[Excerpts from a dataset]
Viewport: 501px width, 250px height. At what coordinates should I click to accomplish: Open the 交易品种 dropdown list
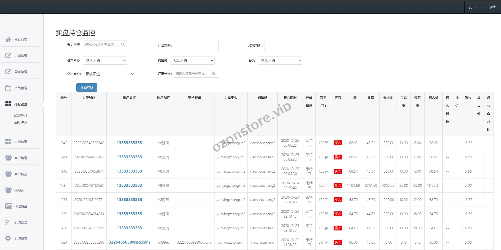pyautogui.click(x=109, y=74)

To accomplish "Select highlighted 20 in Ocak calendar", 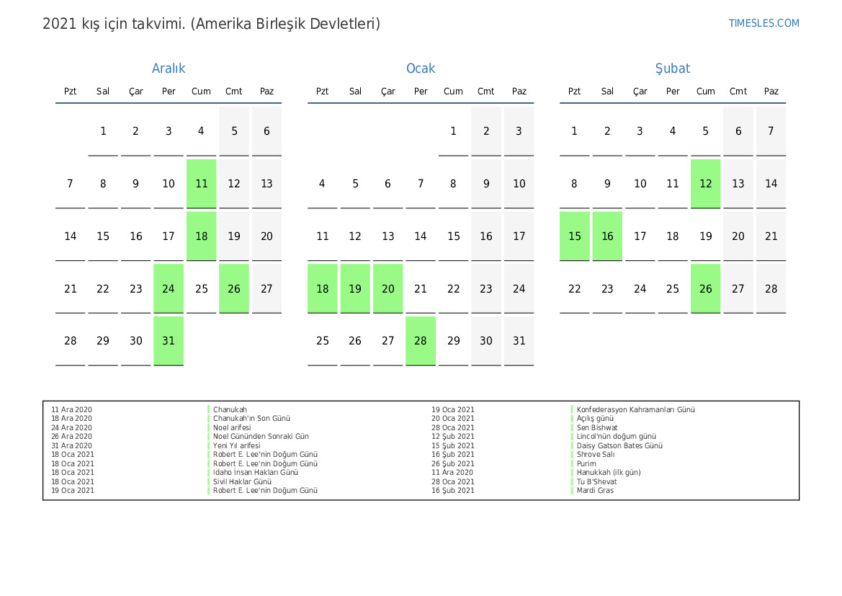I will (388, 289).
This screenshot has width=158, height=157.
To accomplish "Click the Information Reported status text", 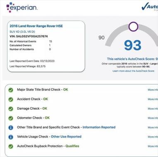I will [x=99, y=127].
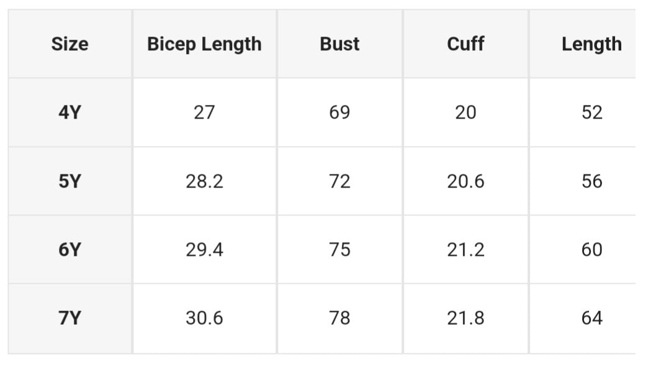Screen dimensions: 656x370
Task: Select the cuff cell showing 20.6
Action: 465,181
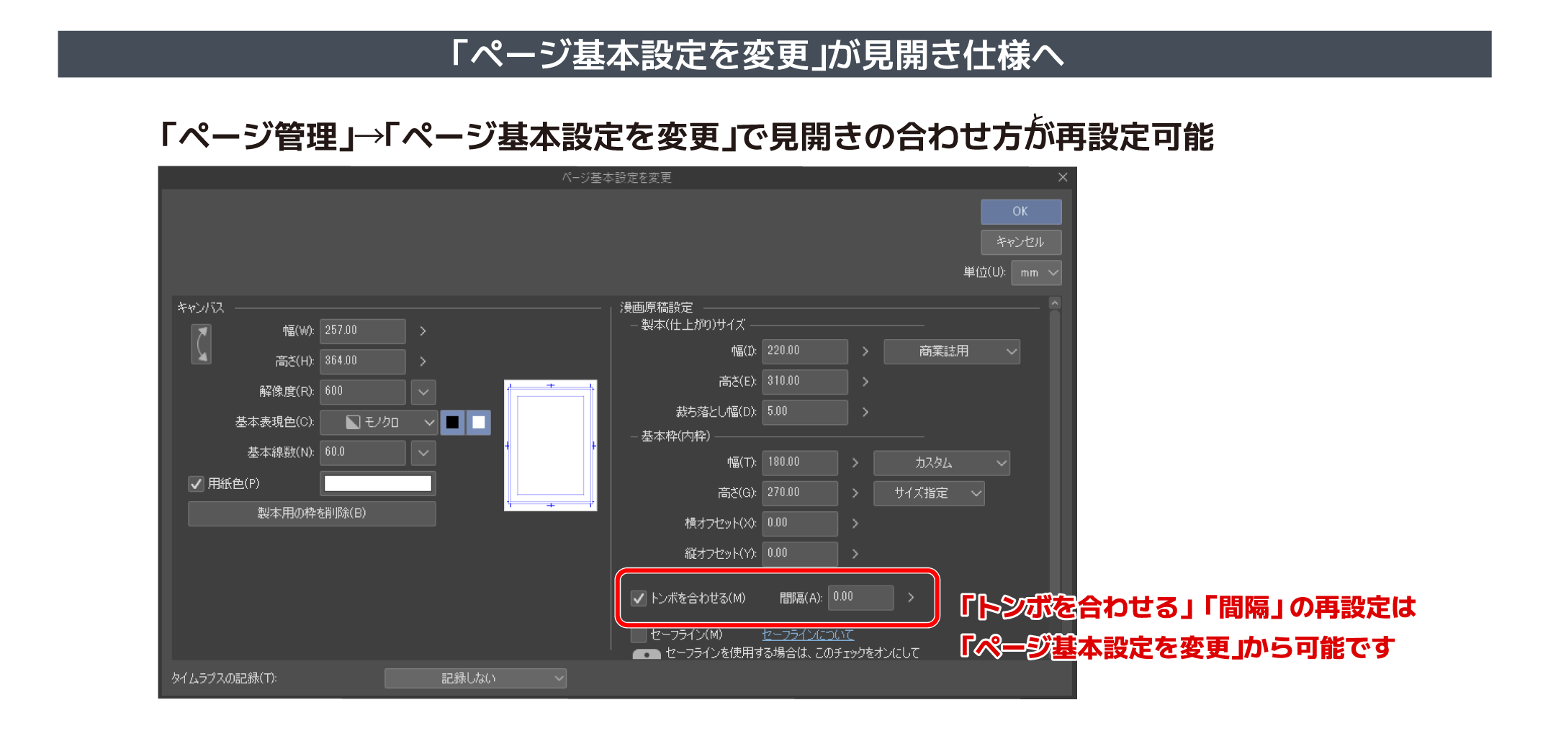
Task: Click the swap width/height orientation icon
Action: 202,344
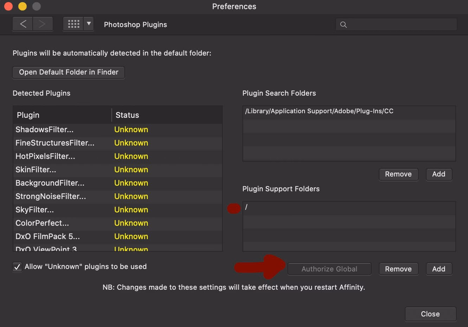Click the Plugin column header
The height and width of the screenshot is (327, 468).
pos(28,115)
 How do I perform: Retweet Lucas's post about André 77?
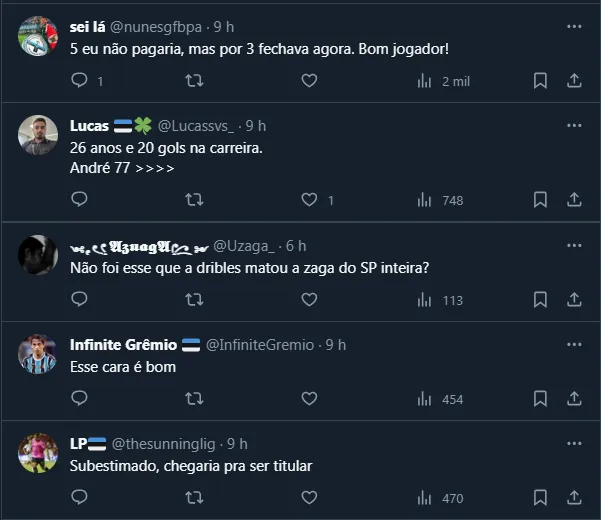[195, 200]
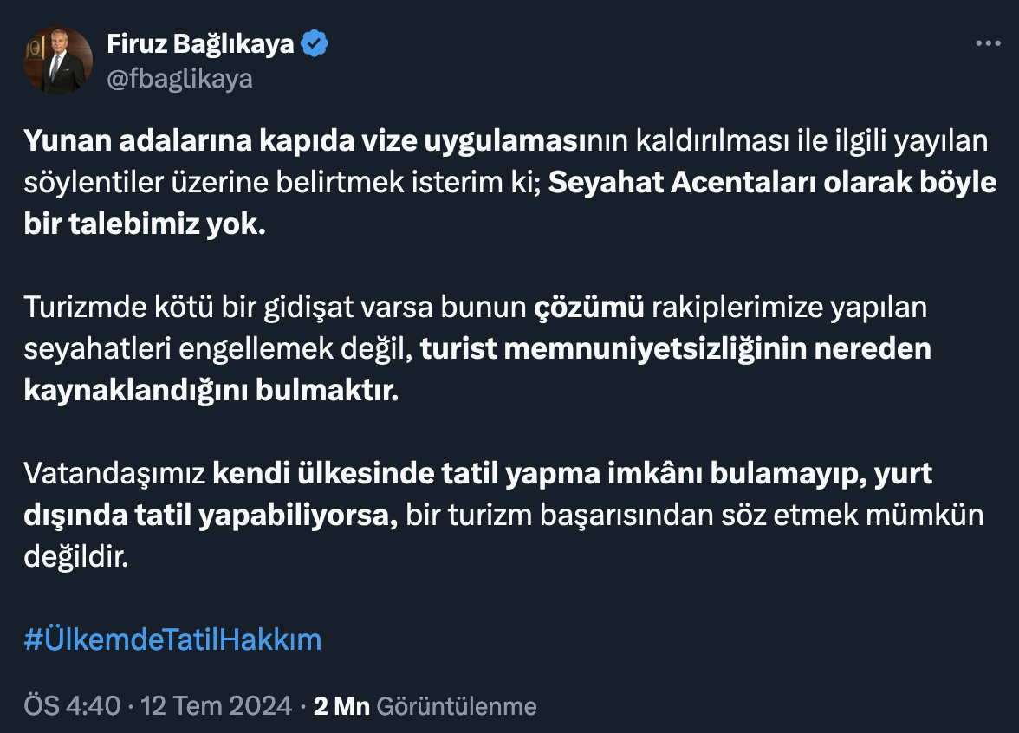The image size is (1019, 733).
Task: Click the bold text 'kaynaklandığını bulmaktır.'
Action: point(211,390)
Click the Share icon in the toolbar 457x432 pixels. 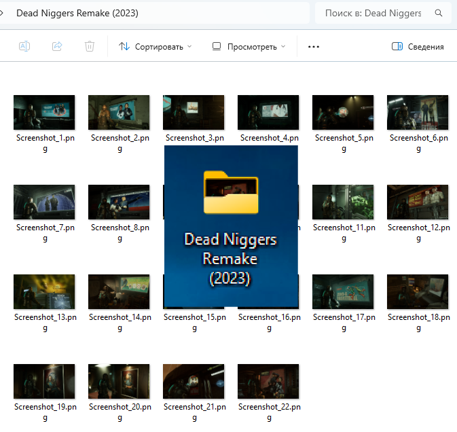click(x=57, y=46)
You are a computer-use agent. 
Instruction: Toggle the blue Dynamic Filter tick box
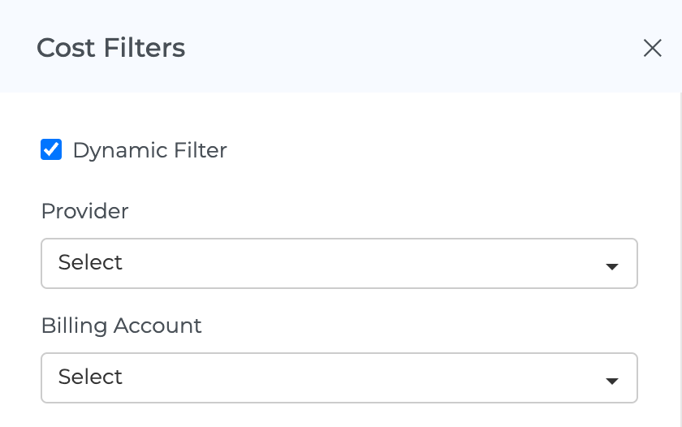(51, 149)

### What is expected
Repeat nothing but the lines from the one containing "Instruction: Toggle the" through the end of the entries, exactly, and skip the pictures.

### Exercise response
Instruction: Toggle the blue Dynamic Filter tick box
(51, 149)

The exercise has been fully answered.